Power of camp experiences, camperships likely to overcome economic downturn
Even though the economic downturn and cultural trends slowed registrations for area church camps during May, most area managers and directors anticipate numbers will pick up and be near normal.
|Youth and children interact at Camp Cross.|
Camps are less costly than other vacation and child-care options, plus most congregations provide camperships—camp scholarships—to help cover the costs for children and youth.
“Camp scholarships are key to keeping up participation regardless of campers’ ability to pay,” said Bruce Christensen of Camp MiVoden on Hayden Lake.
The national and regional Seventh-Day Adventist Church, he said, provide “strong support” because camp experiences are such “powerful tools” for drawing children and youth to commit to ongoing lives of faith, he said.
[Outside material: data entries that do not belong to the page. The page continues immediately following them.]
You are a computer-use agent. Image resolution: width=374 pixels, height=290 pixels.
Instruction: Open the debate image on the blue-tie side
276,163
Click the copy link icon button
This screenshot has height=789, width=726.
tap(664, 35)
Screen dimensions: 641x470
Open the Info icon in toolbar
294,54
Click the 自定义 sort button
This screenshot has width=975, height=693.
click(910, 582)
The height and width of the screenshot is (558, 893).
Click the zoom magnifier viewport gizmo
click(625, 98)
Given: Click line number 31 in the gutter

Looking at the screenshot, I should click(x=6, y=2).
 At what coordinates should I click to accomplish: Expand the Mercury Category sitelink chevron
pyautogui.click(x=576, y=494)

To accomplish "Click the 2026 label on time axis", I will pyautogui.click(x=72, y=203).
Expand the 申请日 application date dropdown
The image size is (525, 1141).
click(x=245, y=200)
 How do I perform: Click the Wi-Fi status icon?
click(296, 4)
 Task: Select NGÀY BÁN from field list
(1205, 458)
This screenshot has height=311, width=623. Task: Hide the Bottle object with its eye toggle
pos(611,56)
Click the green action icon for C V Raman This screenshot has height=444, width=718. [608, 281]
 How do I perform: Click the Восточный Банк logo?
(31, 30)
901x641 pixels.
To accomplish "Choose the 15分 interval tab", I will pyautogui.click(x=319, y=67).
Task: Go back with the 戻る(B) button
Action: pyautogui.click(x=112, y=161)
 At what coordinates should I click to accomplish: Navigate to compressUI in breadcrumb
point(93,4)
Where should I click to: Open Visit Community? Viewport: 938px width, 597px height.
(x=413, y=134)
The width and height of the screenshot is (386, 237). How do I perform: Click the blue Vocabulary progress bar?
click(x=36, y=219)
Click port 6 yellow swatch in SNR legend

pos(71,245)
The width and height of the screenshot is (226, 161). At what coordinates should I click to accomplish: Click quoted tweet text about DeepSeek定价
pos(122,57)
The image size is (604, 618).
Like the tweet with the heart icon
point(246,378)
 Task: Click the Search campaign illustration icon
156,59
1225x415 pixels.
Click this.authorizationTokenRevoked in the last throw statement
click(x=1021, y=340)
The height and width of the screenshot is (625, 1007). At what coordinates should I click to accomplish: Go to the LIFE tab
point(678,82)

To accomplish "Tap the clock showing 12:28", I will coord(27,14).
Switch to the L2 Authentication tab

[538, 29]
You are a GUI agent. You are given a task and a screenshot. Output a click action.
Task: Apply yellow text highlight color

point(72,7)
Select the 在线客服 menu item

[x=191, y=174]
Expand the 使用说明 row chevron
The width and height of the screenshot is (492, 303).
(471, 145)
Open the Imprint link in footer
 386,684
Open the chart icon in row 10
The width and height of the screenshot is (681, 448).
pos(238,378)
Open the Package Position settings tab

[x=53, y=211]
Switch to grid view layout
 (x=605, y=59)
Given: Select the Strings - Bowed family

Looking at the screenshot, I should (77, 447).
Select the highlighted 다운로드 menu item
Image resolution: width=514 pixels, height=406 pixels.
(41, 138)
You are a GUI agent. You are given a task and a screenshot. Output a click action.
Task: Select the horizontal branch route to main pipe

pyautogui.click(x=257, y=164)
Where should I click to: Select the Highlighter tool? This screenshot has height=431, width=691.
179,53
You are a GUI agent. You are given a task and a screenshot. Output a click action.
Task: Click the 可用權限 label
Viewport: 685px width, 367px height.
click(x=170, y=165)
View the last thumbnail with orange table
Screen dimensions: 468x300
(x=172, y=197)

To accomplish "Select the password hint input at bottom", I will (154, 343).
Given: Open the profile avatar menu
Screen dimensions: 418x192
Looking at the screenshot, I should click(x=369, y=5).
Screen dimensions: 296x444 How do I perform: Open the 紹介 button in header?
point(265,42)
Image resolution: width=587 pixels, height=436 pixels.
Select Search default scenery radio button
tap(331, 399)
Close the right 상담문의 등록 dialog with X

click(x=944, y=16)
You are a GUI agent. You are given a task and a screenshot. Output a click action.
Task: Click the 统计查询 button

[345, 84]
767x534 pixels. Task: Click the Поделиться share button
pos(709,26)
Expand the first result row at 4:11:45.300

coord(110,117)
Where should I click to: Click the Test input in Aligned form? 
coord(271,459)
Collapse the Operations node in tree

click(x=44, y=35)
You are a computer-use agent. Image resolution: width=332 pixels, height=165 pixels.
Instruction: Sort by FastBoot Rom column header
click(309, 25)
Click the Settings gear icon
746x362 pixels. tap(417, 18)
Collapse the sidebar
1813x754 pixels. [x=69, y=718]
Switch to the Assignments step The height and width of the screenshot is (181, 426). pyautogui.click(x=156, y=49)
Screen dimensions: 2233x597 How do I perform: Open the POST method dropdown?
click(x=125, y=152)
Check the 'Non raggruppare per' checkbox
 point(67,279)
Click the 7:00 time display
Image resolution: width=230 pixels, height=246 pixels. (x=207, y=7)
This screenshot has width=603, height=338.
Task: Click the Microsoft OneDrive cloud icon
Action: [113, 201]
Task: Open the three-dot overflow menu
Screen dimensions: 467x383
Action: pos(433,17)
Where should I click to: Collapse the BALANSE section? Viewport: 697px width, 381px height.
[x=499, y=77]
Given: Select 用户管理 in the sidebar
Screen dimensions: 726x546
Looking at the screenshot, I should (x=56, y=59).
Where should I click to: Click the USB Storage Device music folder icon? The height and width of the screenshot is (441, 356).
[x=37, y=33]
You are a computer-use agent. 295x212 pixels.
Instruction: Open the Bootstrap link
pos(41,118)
The support is similar for other churches.
Scholarships make it possible for low-income children to participate, so “funding should not prevent children from coming,” said Maureen Cosgrove, the new director at Camp Cross, the Episcopal Diocese of Spokane’s camp on Lake Coeur d’Alene.
Brian White of Twinlow, the United Methodist Camp on Spirit Lake, said “families may be able to go to camp even if they can’t afford a vacation.”
Camps are life-changing
Beyond financial concern, “we pray for strong attendance because we are passionate about the impact a week at a Christian camp has in the lives of children and youth,” said Andy Sonneland, director of the Presbyterian Camp Spalding on Davis Lake. He expects numbers to approach the 2008 record of 1,608 campers.
Camp gives time away from “the culture’s noise” in God’s creation with “fun, young adult role models excited about their faith.” It gives campers time to consider what their lives would be like “if lived more closely with Jesus Christ,” he said.
Camps are geared to excite youth about church and connect campers to local churches.
Every inch holds memories
Randy Crowe, managing director at N-Sid-Sen on Lake Coeur d’Alene, said he expects a good year for both United Church of Christ and other users.
“Camp is an extension of local church Christian education programs in a safe, nurturing environment,” where “every inch of the camp holds memories for returning campers,” he said. “They experience worship, learn and explore surprises in God’s creation. It’s hard not to be moved to faith in a place like this.”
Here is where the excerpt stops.